◆ BRIEF
Could you output all of the records below exactly as they appear?

══════════════════════════════

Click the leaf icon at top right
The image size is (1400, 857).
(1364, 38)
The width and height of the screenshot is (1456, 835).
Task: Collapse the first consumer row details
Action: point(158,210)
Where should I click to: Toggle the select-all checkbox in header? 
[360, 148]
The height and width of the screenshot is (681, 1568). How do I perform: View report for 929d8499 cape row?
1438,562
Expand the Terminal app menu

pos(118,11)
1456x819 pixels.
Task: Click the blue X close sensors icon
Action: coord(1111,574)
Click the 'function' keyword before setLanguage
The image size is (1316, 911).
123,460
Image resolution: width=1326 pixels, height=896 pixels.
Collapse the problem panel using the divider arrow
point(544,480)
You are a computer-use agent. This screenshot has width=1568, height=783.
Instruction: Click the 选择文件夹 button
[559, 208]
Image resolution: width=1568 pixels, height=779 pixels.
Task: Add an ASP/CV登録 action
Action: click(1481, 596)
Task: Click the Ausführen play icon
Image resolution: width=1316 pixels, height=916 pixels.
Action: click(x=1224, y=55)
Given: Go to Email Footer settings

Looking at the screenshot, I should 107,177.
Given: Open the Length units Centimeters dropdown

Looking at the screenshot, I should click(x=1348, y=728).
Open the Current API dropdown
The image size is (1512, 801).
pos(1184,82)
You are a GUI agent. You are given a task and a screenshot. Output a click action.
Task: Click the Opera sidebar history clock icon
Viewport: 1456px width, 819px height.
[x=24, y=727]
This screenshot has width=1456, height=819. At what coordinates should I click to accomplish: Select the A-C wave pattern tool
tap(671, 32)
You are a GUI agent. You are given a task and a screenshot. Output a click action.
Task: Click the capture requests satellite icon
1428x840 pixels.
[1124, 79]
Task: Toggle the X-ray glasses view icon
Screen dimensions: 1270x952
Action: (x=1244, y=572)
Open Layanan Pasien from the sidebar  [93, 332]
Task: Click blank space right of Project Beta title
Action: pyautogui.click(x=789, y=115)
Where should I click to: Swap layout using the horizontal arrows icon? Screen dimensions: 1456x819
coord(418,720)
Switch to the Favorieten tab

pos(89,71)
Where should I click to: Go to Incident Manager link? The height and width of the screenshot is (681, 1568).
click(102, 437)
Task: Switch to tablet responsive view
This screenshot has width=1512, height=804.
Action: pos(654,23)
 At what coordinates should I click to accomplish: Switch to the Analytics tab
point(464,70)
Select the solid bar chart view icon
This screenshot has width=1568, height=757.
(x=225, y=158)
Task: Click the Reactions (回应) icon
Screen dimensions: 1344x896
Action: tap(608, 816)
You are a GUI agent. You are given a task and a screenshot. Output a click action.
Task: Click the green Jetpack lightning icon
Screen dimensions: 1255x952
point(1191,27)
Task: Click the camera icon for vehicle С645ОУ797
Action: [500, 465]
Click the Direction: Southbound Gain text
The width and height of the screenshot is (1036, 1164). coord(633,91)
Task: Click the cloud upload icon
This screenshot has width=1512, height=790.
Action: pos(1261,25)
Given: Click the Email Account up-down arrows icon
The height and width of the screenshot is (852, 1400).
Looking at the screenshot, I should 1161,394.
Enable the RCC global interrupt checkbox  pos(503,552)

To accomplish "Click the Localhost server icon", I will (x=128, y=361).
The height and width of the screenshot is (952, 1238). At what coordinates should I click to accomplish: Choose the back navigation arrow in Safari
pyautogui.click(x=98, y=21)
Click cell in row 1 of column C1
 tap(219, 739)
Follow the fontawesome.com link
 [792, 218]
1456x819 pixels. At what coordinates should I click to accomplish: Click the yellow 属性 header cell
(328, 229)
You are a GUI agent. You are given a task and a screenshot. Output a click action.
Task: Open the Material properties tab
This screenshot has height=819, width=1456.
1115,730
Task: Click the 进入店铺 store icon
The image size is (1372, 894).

══════════════════════════════

◆ COMPLETED TASK
Click the leaf icon at top right
The image size is (1400, 857).
(1364, 38)
The width and height of the screenshot is (1456, 835).
Task: Collapse the first consumer row details
Action: point(158,210)
Where should I click to: Toggle the select-all checkbox in header? 
[360, 148]
The height and width of the screenshot is (681, 1568). How do I perform: View report for 929d8499 cape row?
1438,562
Expand the Terminal app menu

pos(118,11)
1456x819 pixels.
Task: Click the blue X close sensors icon
Action: coord(1111,574)
Click the 'function' keyword before setLanguage
The image size is (1316, 911).
123,460
Image resolution: width=1326 pixels, height=896 pixels.
Collapse the problem panel using the divider arrow
point(544,480)
You are a computer-use agent. This screenshot has width=1568, height=783.
Instruction: Click the 选择文件夹 button
[559, 208]
Image resolution: width=1568 pixels, height=779 pixels.
Task: Add an ASP/CV登録 action
Action: click(1481, 596)
Task: Click the Ausführen play icon
Image resolution: width=1316 pixels, height=916 pixels.
Action: click(x=1224, y=55)
Given: Go to Email Footer settings

Looking at the screenshot, I should 107,177.
Given: Open the Length units Centimeters dropdown

Looking at the screenshot, I should click(x=1348, y=728).
Open the Current API dropdown
The image size is (1512, 801).
pos(1184,82)
You are a GUI agent. You are given a task and a screenshot. Output a click action.
Task: Click the Opera sidebar history clock icon
Viewport: 1456px width, 819px height.
[x=24, y=727]
This screenshot has width=1456, height=819. At what coordinates should I click to accomplish: Select the A-C wave pattern tool
tap(671, 32)
You are a GUI agent. You are given a task and a screenshot. Output a click action.
Task: Click the capture requests satellite icon
1428x840 pixels.
[1124, 79]
Task: Toggle the X-ray glasses view icon
Screen dimensions: 1270x952
Action: (x=1244, y=572)
Open Layanan Pasien from the sidebar  [93, 332]
Task: Click blank space right of Project Beta title
Action: pyautogui.click(x=789, y=115)
Where should I click to: Swap layout using the horizontal arrows icon? Screen dimensions: 1456x819
coord(418,720)
Switch to the Favorieten tab

pos(89,71)
Where should I click to: Go to Incident Manager link? The height and width of the screenshot is (681, 1568).
click(102, 437)
Task: Switch to tablet responsive view
This screenshot has width=1512, height=804.
Action: pos(654,23)
 At what coordinates should I click to accomplish: Switch to the Analytics tab
point(464,70)
Select the solid bar chart view icon
This screenshot has width=1568, height=757.
(x=225, y=158)
Task: Click the Reactions (回应) icon
Screen dimensions: 1344x896
Action: tap(608, 816)
You are a GUI agent. You are given a task and a screenshot. Output a click action.
Task: Click the green Jetpack lightning icon
Screen dimensions: 1255x952
point(1191,27)
Task: Click the camera icon for vehicle С645ОУ797
Action: [500, 465]
Click the Direction: Southbound Gain text
The width and height of the screenshot is (1036, 1164). coord(633,91)
Task: Click the cloud upload icon
This screenshot has width=1512, height=790.
Action: pos(1261,25)
Given: Click the Email Account up-down arrows icon
The height and width of the screenshot is (852, 1400).
Looking at the screenshot, I should 1161,394.
Enable the RCC global interrupt checkbox  pos(503,552)

To accomplish "Click the Localhost server icon", I will (x=128, y=361).
The height and width of the screenshot is (952, 1238). At what coordinates should I click to accomplish: Choose the back navigation arrow in Safari
pyautogui.click(x=98, y=21)
Click cell in row 1 of column C1
 tap(219, 739)
Follow the fontawesome.com link
 [792, 218]
1456x819 pixels. At what coordinates should I click to accomplish: Click the yellow 属性 header cell
(328, 229)
You are a GUI agent. You are given a task and a screenshot. Output a click action.
Task: Open the Material properties tab
This screenshot has height=819, width=1456.
1115,730
Task: Click the 进入店铺 store icon
The image size is (1372, 894).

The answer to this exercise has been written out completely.